Background: H(1)-antihistamines are first line treatment of chronic urticaria, but many patients do not get satisfactory relief with recommended doses. European guidelines recommend increased antihistamine doses of up to 4-fold.
Objective: To provide supportive evidence for the European guidelines.
Methods: Eighty tertiary referral patients with chronic urticaria (age range, 19-67 years) were randomized for double-blind treatment with levocetirizine or desloratadine (40/40). Treatment started at the conventional daily dose of 5 mg and then increased weekly to 10 mg, 20 mg, or 20 mg of the opposite drug if relief of symptoms was incomplete. Wheal and pruritus scores, quality of life, patient discomfort, somnolence, and safety were assessed.

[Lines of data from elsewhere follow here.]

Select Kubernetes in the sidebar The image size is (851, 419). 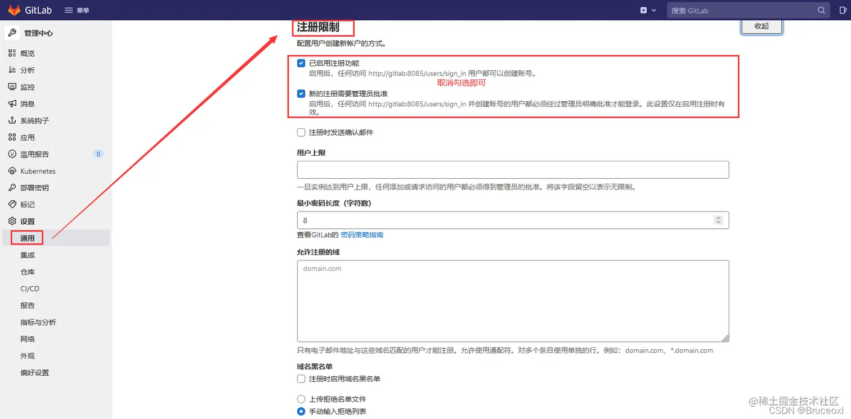pyautogui.click(x=37, y=171)
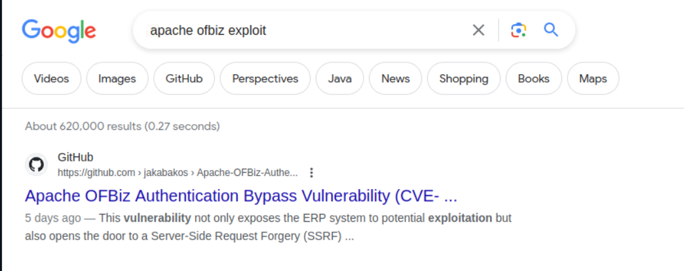Image resolution: width=684 pixels, height=271 pixels.
Task: Clear the search box text
Action: (x=479, y=30)
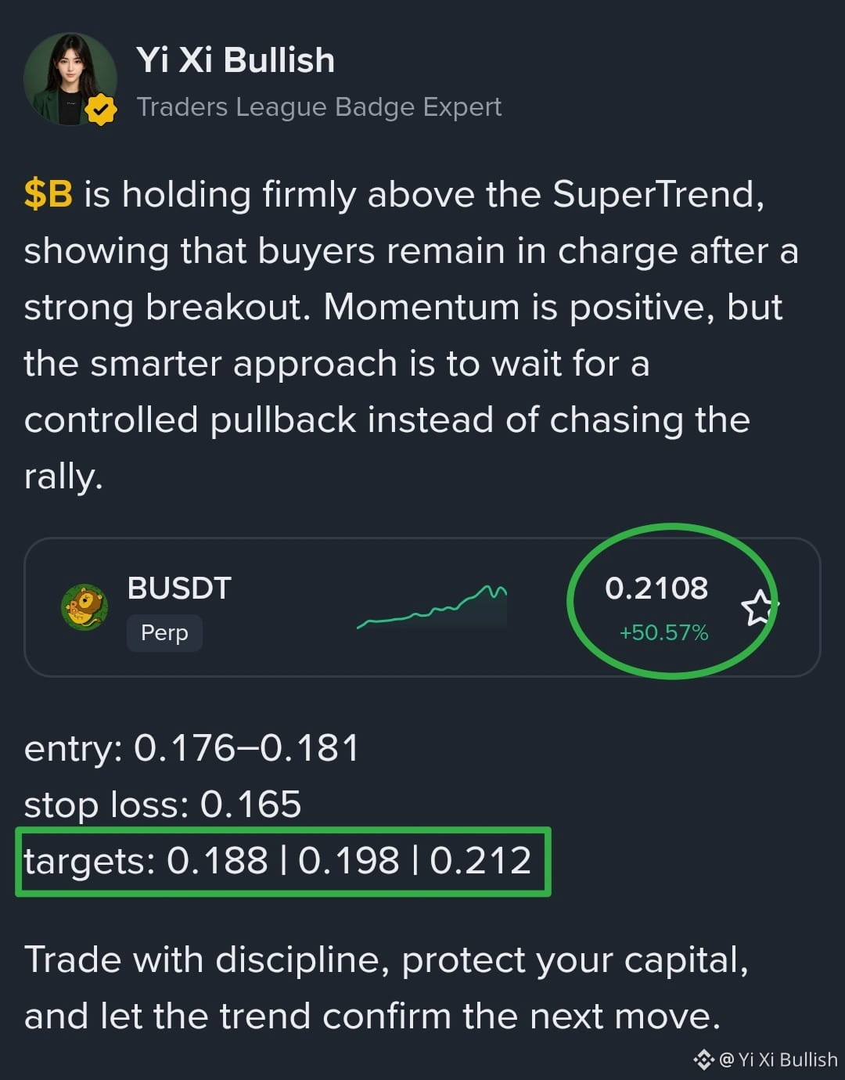Image resolution: width=845 pixels, height=1080 pixels.
Task: Open the $B cashtag link
Action: coord(49,194)
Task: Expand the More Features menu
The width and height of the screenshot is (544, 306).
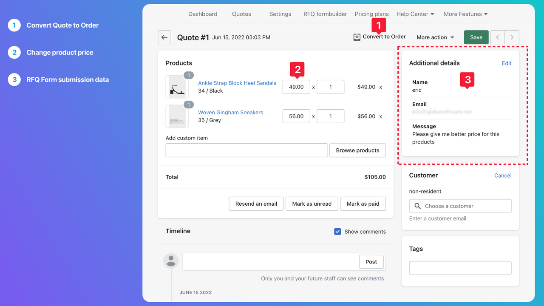Action: pyautogui.click(x=465, y=14)
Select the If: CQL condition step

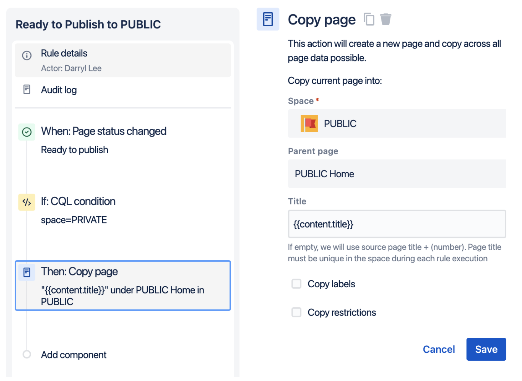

Results: Thirteen patients became symptom-free at 5 mg (9 levocetirizine vs 4 desloratadine), compared with 28 subjects on the higher doses of 10 mg (8/7) and 20 mg (5/1). Of the 28 patients nonresponsive to 20 mg desloratadine, 7 became symptom-free with 20 mg levocetirizine. None of the 18 levocetirizine nonresponders benefited with 20 mg desloratadine. Increasing antihistamine doses improved quality of life but did not increase somnolence. Analysis of the effect of treatment on discomfort caused by urticaria showed great individual heterogeneity of antihistamine responsiveness: approximately 15% of patients were good responders, approximately 10% were nonresponders, and approximately 75% were responders to higher than conventional antihistamine doses. No serious or severe adverse effects warranting discontinuation of treatment occurred with either drug.
Conclusion: Increasing the dosage of levocetirizine and desloratadine up to 4-fold improves chronic urticaria symptoms without compromising safety in approximately three quarters of patients with difficult-to-treat chronic urticaria.